Attorneys and Law Firms
**437 Christopher A. Byrne, Washington, D.C., nonparty-appellant pro se.
MARK C. DILLON, J.P., ANITA R. FLORIO, L. PRISCILLA HALL, and SANDRA L. SGROI, JJ.
**438 *669 In related actions, inter alia, to recover damages for breach of contract, Christopher A. Byrne, an attorney for the defendants in Action No. 1 and for the plaintiffs in Action No. 2, appeals, as *670 limited by his brief, from so much of an order of the Supreme Court, Nassau County (Warshawsky, J.), dated August 12, 2008, as, after a hearing, directed him to pay the sum of $5,000 to the Lawyers' Fund for Client Protection as a sanction pursuant to 22 NYCRR § 130–1.1.
ORDERED that the order is affirmed insofar as appealed from, without costs or disbursements.
During discovery, Christopher A. Byrne, who was an attorney for the defendants in Action No. 1 and for the plaintiffs in Action No. 2, asserted that 55 e-mails were protected from disclosure by the attorney-client privilege, a litigation committee privilege, and/or a common interest privilege. After an exhaustive in camera review of those 55 e-mails, the Supreme Court determined that Byrne failed to satisfy his burden of establishing that the documents contained confidential communications between an attorney and a client during the course of professional employment for the purpose of obtaining legal advice or services and that they were primarily or predominantly of a legal, rather than a business, nature (see
Spectrum Sys. Intl. Corp. v. Chemical Bank, 78 N.Y.2d 371, 575 N.Y.S.2d 809, 581 N.E.2d 1055; Rossi v. Blue Cross & Blue Shield of Greater N.Y., 73 N.Y.2d 588, 542 N.Y.S.2d 508, 540 N.E.2d 703; Matter of Priest v. Hennessy, 51 N.Y.2d 62, 431 N.Y.S.2d 511, 409 N.E.2d 983).

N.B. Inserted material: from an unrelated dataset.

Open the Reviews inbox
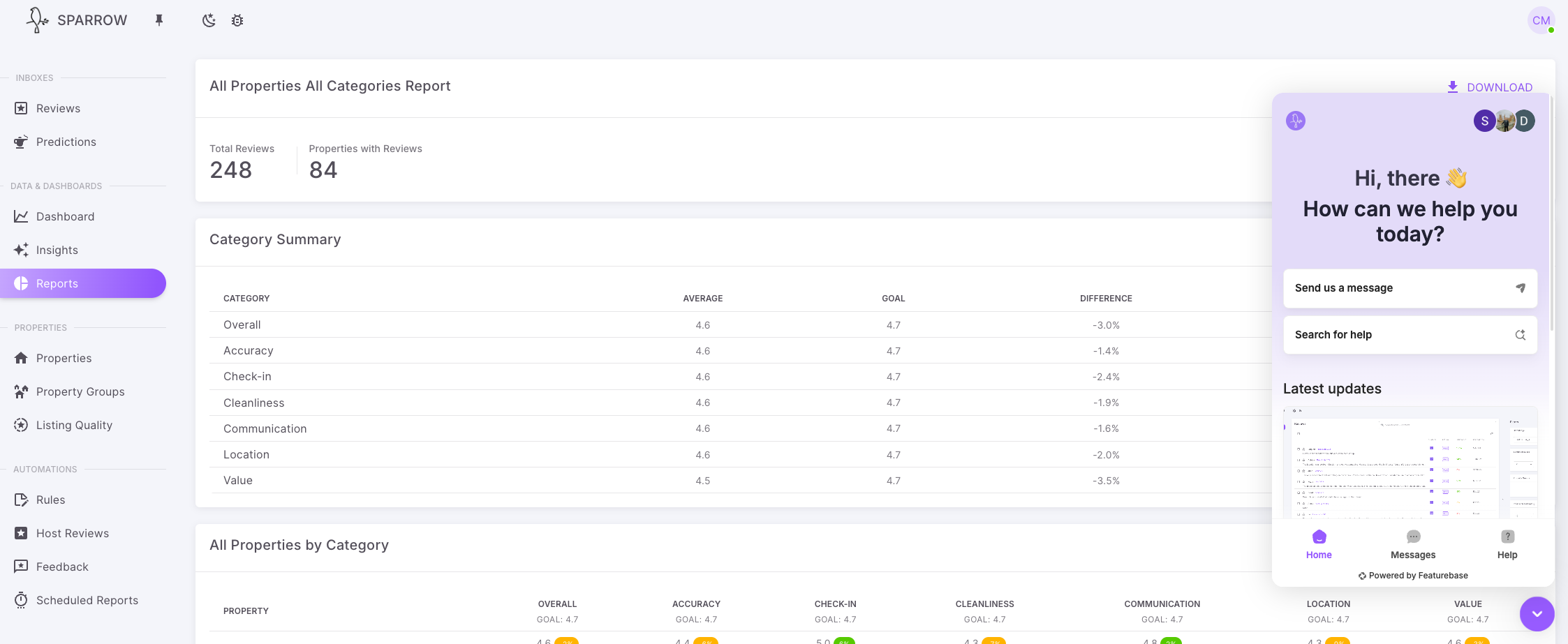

The Supreme Court providently exercised its discretion in imposing a sanction upon Byrne, because his claim that the 55 e-mails were privileged was completely without merit in law and could not be supported by any reasonable argument for the extension, modification, or reversal of existing law (see
22 NYCRR 130–1.1[c]; Lightron Corp. v. J.S.M. Holdings, 188 A.D.2d 641, 591 N.Y.S.2d 853).